YOUR INSTRUCTIONS:
Put the entries from the line with "Where should I click to: Select" to the line with "pyautogui.click(x=134, y=592)" into a two-column CSV with the columns request and answer. Give one row per entry, with each value in a single quoted field and line breaks replaced by spaces, and leave the pictures out.

GIVEN RECORDS:
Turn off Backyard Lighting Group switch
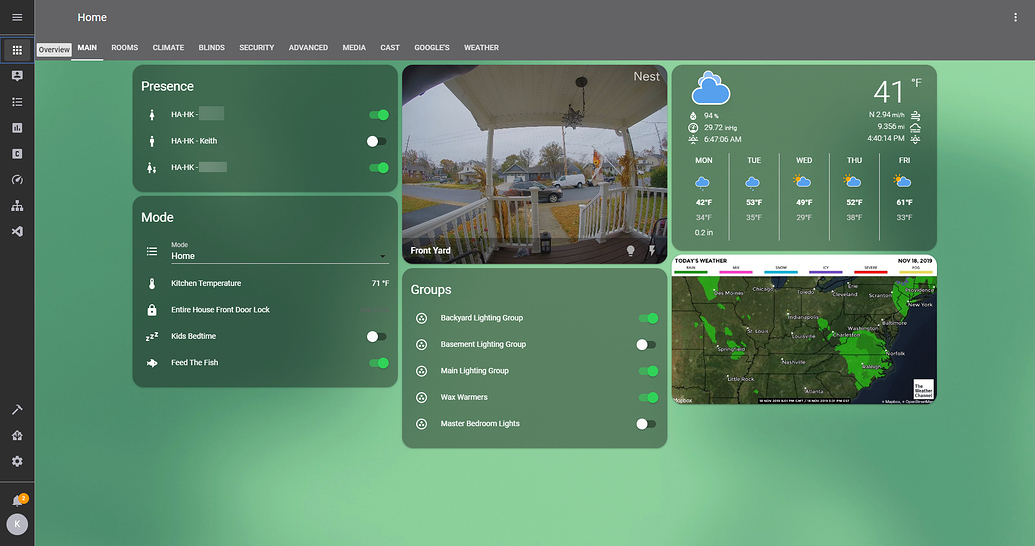 coord(648,318)
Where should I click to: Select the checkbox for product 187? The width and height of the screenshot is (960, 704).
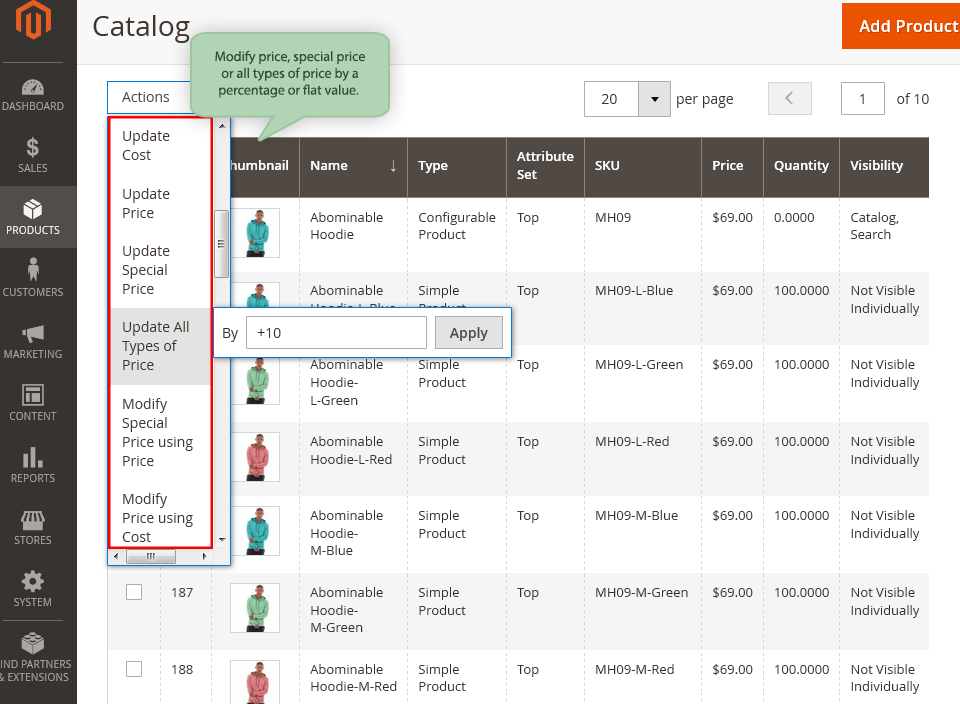pyautogui.click(x=134, y=592)
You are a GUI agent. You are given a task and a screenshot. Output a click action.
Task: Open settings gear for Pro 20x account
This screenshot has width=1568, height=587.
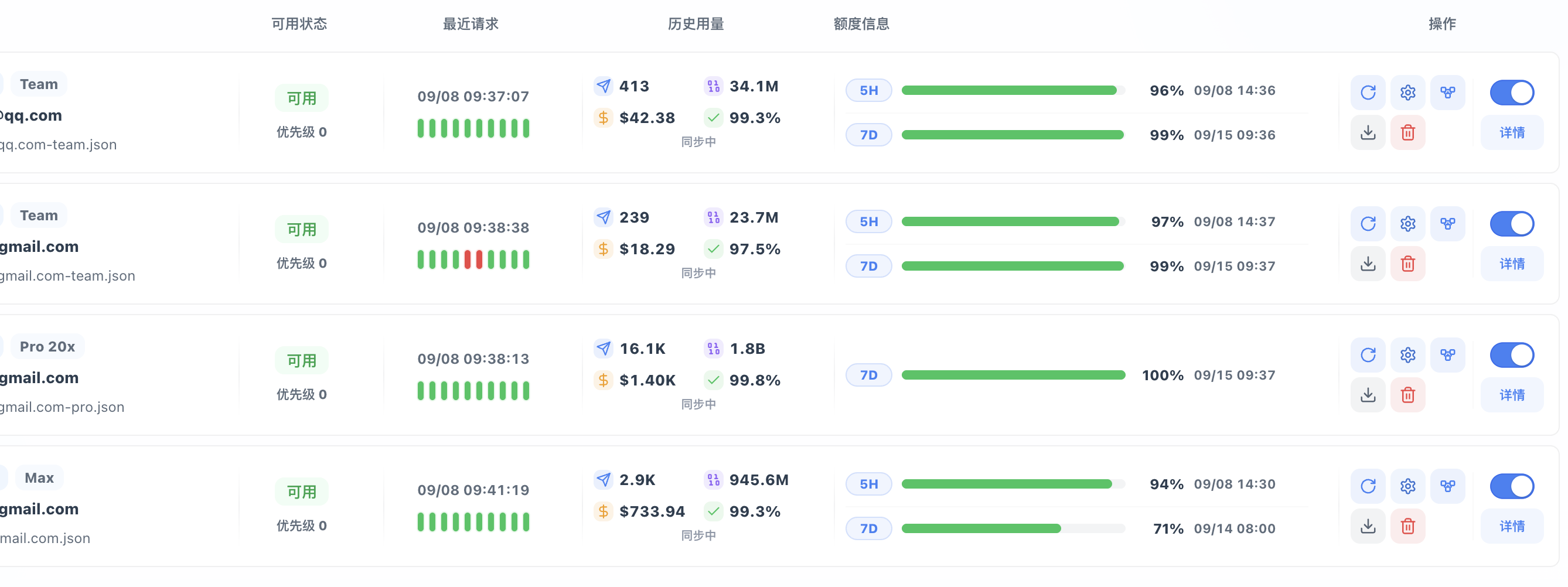(x=1407, y=355)
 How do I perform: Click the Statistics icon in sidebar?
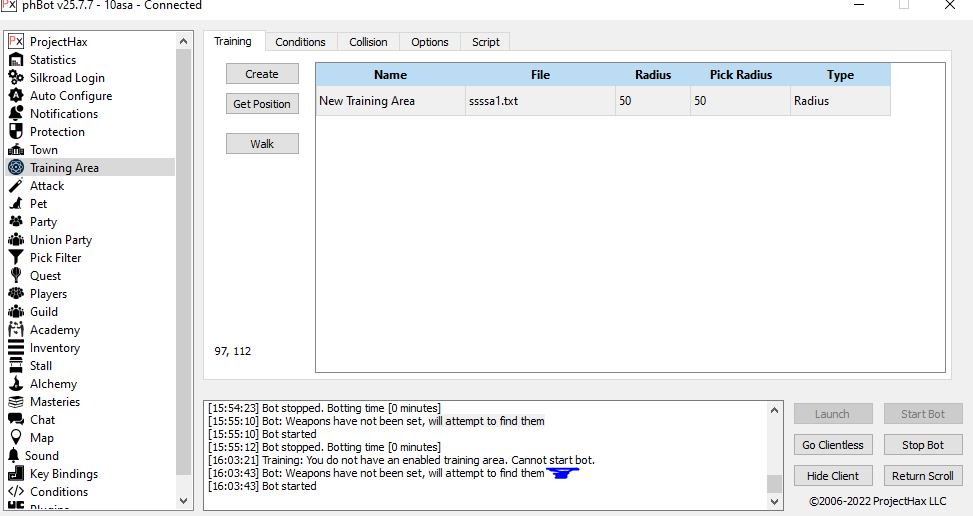[x=16, y=60]
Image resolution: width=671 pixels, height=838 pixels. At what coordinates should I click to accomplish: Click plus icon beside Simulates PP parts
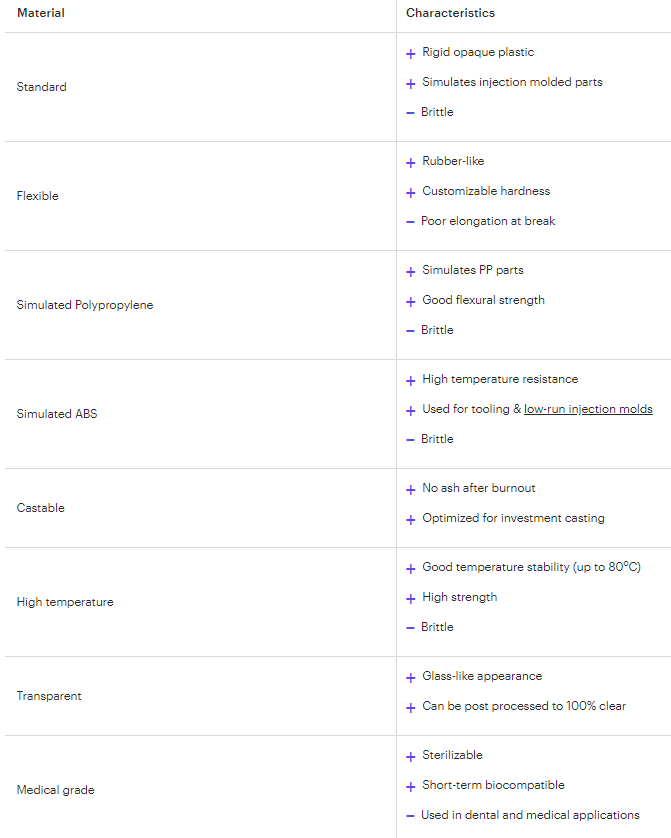point(410,271)
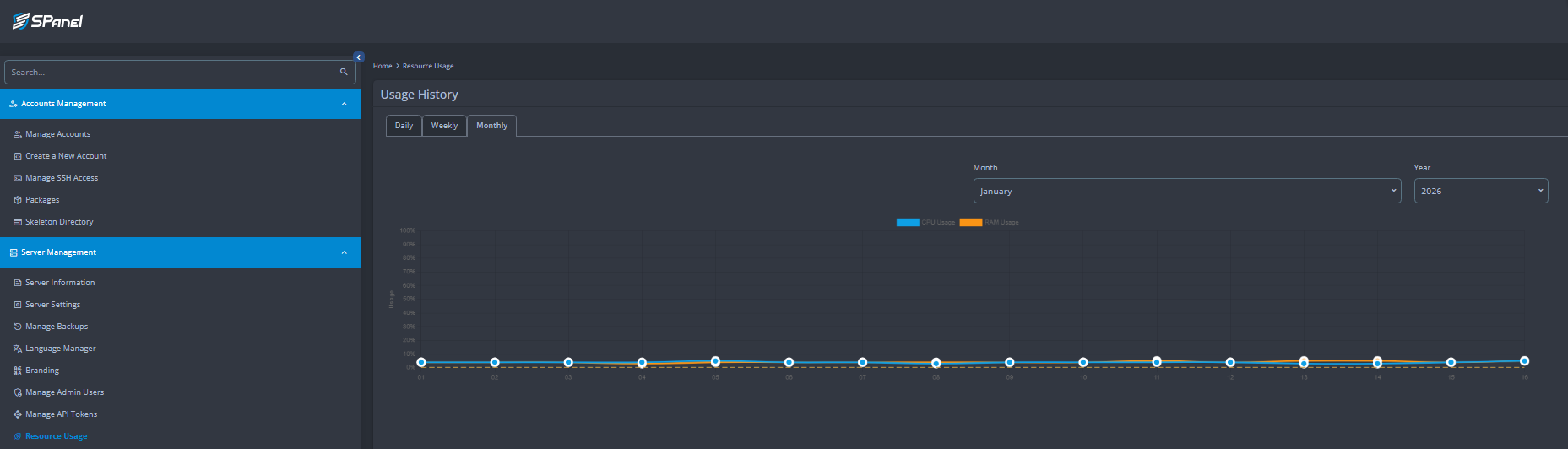Switch to the Weekly tab
1568x449 pixels.
[444, 126]
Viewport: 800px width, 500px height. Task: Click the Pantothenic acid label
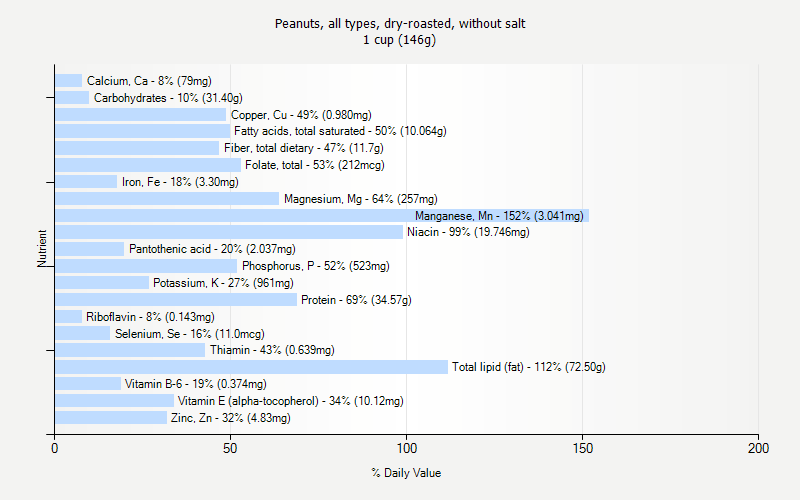[x=212, y=249]
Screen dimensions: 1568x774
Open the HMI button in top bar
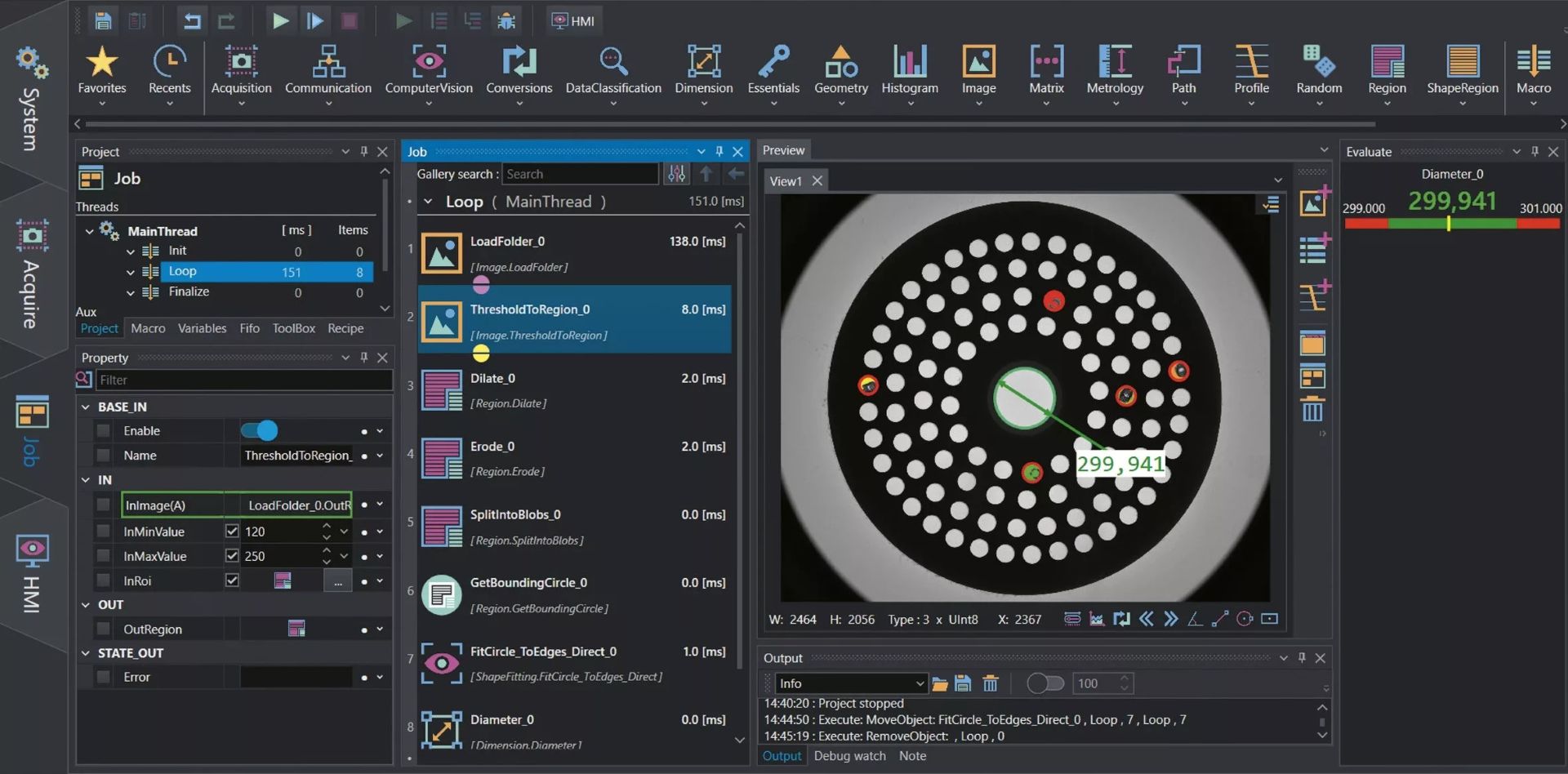coord(573,20)
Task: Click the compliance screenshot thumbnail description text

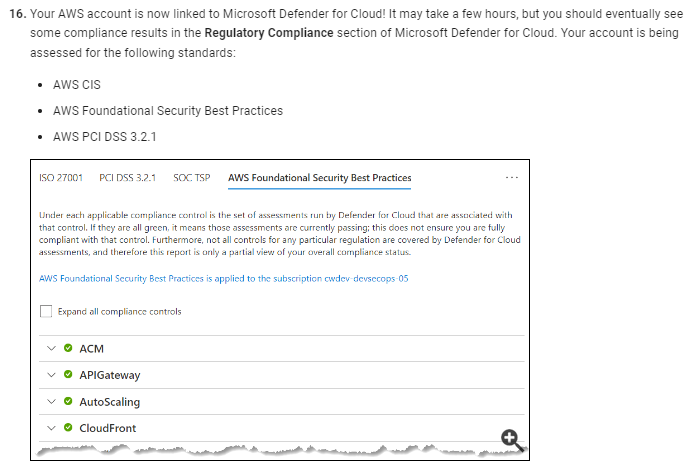Action: click(x=280, y=234)
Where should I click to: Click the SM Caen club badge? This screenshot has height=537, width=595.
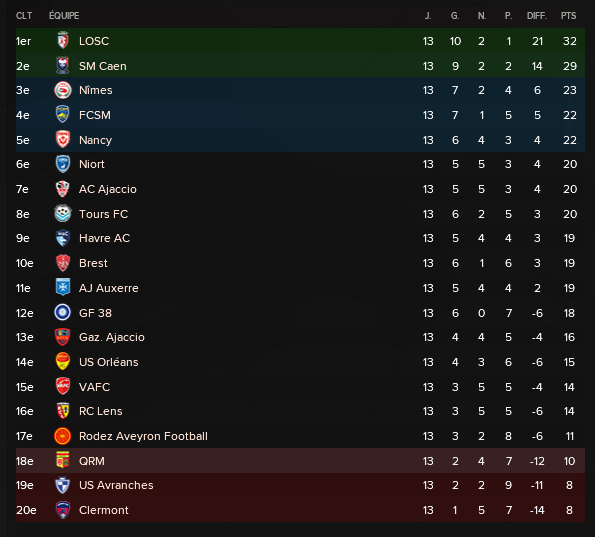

COMPLETE OUTPUT:
request,answer
"Where should I click to: Select the checkbox for product 187? The width and height of the screenshot is (960, 704).","pyautogui.click(x=134, y=592)"